READING PASSAGE:
-=-=-=-=-

The Lilliputian workshop was on a raised platform consisting of many levels and many of the gnomes’ heads almost touched the joists of the floor framing above. The place was busy with activity and there may have been music to accompany this chamber of industry. I was stunned that human hands could create such an extraordinary dreamlike panorama and to do have had this occur in a basement in a not-very-well-to-do neighborhood was even more unexpected. As I think back on it, the event seemed more like a dream than real, but I am certain I went there, met the ingenious creator of this subterranean workplace and am certain I saw this unbelievable fabrication. The hours, the ingenuity, the dedication. I wonder whether it ever made it into the papers or on the radio or whether it remained a hidden phenomenon known only to a few adults and their incredulous children.
So perhaps now you have some idea why it’s been difficult for me to clear my office of all the things that connect me to lives past and all the questions I never got to ask. Life is like thin sheets of seawater sweeping up across the beach then sliding back into the ocean, leaving behind a few gasping bubbles and a handful of sand crabs scurrying around in search of something not visible. You see the beach then it disappears behind a reflection of sky and clouds. Here one moment, gone the next.

-=-=-=-=-

DATA SECTION:
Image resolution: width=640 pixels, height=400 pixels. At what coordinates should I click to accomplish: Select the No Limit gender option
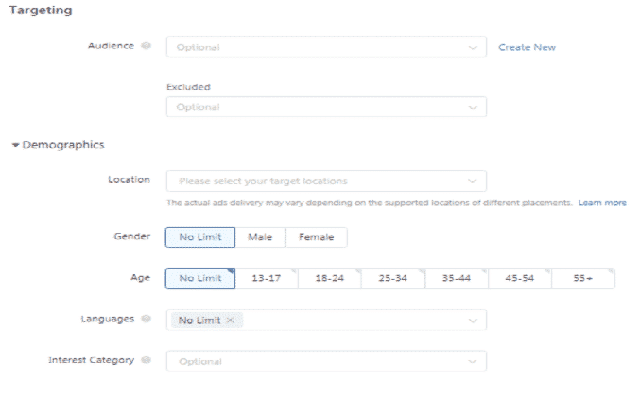[x=200, y=237]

-=-=-=-=-

DIRECTIVES:
(1) In the reading passage, what did many of the gnomes' heads almost touch?
(2) Rewrite the part of the reading passage that begins at the words "So perhaps now" and stops after "gone the next.", swapping "beach" for "shore".

FINAL ANSWERS:
(1) They almost touched the joists of the floor framing above.

(2)
So perhaps now you have some idea why it’s been difficult for me to clear my office of all the things that connect me to lives past and all the questions I never got to ask. Life is like thin sheets of seawater sweeping up across the shore then sliding back into the ocean, leaving behind a few gasping bubbles and a handful of sand crabs scurrying around in search of something not visible. You see the shore then it disappears behind a reflection of sky and clouds. Here one moment, gone the next.